__Source text__.
-- begin --
The AI CoE also serves another need—proposal support. Some new Internal Research & Development Program (IRAD) project principal investigators (PIs) now seek endorsements from the AI CoE in the form of letters of support for their proposed, NASA-funded projects.

Below are a few past projects within the broader AI community of practice. A complete list of projects is too long to gather because the adoption of AI tools for research is becoming so ubiquitous at NASA, and communities of practice in AI are continually growing. “In fact,” Memarsadeghi observed, “Mark Carroll often says that, if we tried to list all awarded scientific research proposals that use AI/ML across NASA Goddard, the list would include almost everyone, because almost every project involves doing some data analysis using AI or ML techniques.”

Ongoing Projects

Application of Random Forest to Quantify Lake Depth in Arctic Lakes: Our objective is to use field measurements of water depth from lakes on the North Slope of Alaska to generate a random forest (RFA) model that can be applied to remotely sensed data from Landsat to create depth maps for lakes across the North Slope of Alaska. Specific goals are: 1) Apply RFA to training from 17 lakes where previous work using linear models has been done and quantify results (Simpson et al. 2019); 2) Recalibrate model with training points from prior collections (Arp 2018; Hinkel 2013), and data from Landsat 5 and 7 to match the date of collection of field data; 3) Apply model to time series of Landsat data and evaluate stability of calculations through time with fixed location buoy data (Hinkel et al. 2012); and 4) Recalibrate model and apply to WorldView-3 data to determine future capabilities.
-- end --
__Given problem__.
Can you write out the AI CoE passage in full, word for word? The lines that come next are separate material with no link to the AI CoE passage.

__Dataset records__.
-- begin --
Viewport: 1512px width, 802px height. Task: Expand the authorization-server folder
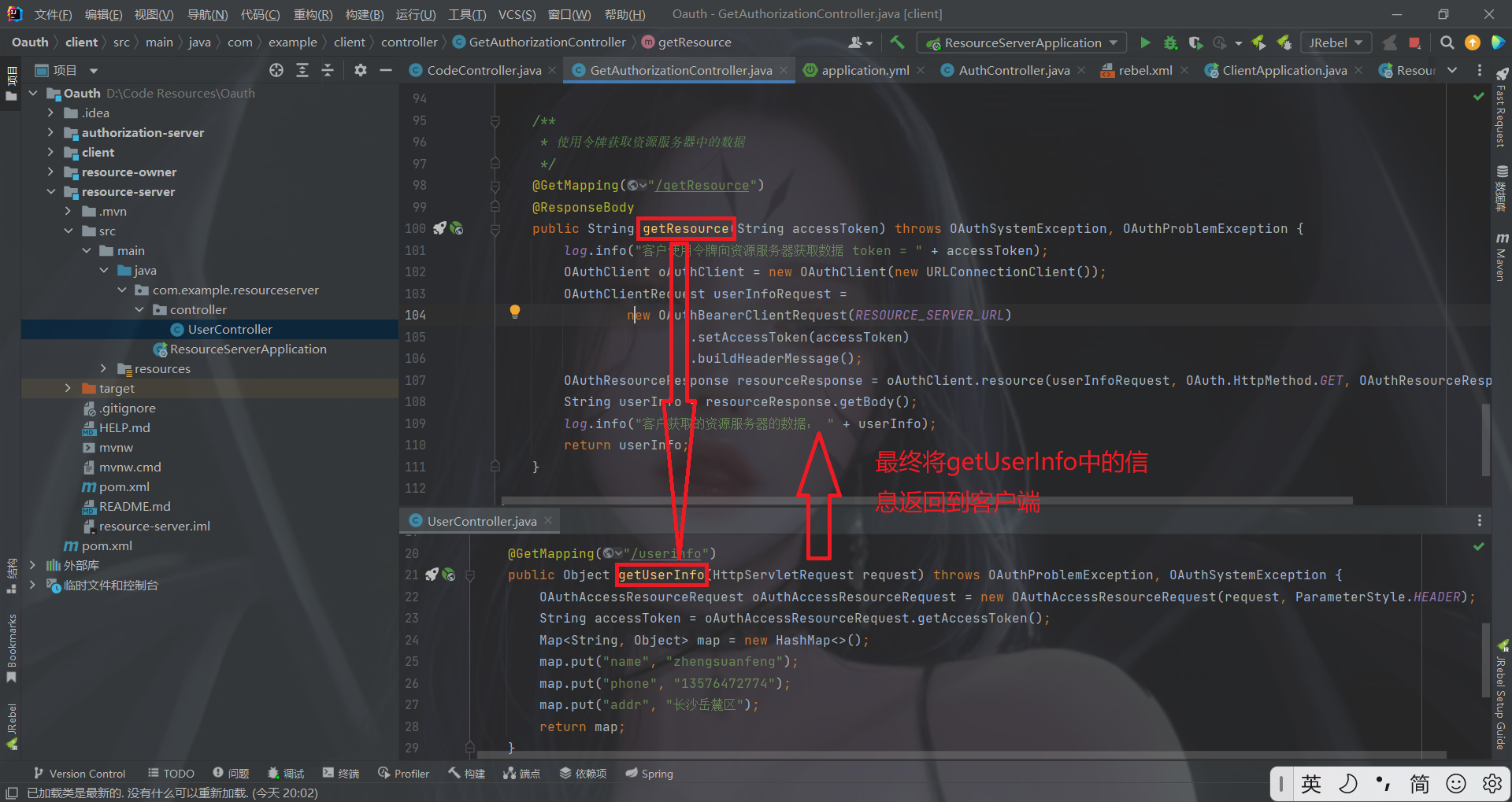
-- end --
-- begin --
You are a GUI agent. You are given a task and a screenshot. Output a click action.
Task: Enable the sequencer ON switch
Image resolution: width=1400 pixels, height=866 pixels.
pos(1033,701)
-- end --
-- begin --
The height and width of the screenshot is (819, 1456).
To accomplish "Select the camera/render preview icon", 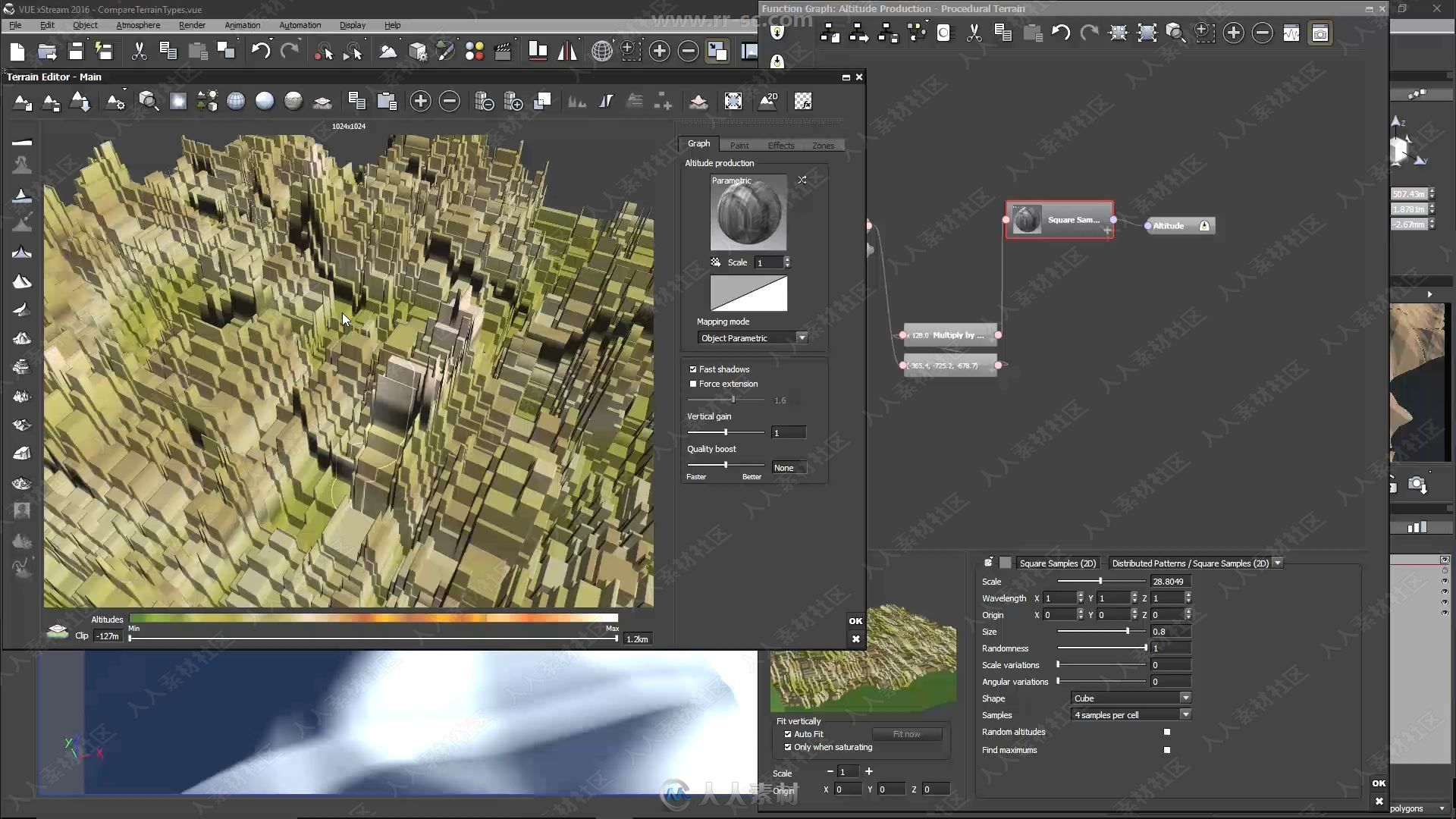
-- end --
__Exercise answer__.
The AI CoE also serves another need—proposal support. Some new Internal Research & Development Program (IRAD) project principal investigators (PIs) now seek endorsements from the AI CoE in the form of letters of support for their proposed, NASA-funded projects.

Below are a few past projects within the broader AI community of practice. A complete list of projects is too long to gather because the adoption of AI tools for research is becoming so ubiquitous at NASA, and communities of practice in AI are continually growing. “In fact,” Memarsadeghi observed, “Mark Carroll often says that, if we tried to list all awarded scientific research proposals that use AI/ML across NASA Goddard, the list would include almost everyone, because almost every project involves doing some data analysis using AI or ML techniques.”

Ongoing Projects

Application of Random Forest to Quantify Lake Depth in Arctic Lakes: Our objective is to use field measurements of water depth from lakes on the North Slope of Alaska to generate a random forest (RFA) model that can be applied to remotely sensed data from Landsat to create depth maps for lakes across the North Slope of Alaska. Specific goals are: 1) Apply RFA to training from 17 lakes where previous work using linear models has been done and quantify results (Simpson et al. 2019); 2) Recalibrate model with training points from prior collections (Arp 2018; Hinkel 2013), and data from Landsat 5 and 7 to match the date of collection of field data; 3) Apply model to time series of Landsat data and evaluate stability of calculations through time with fixed location buoy data (Hinkel et al. 2012); and 4) Recalibrate model and apply to WorldView-3 data to determine future capabilities.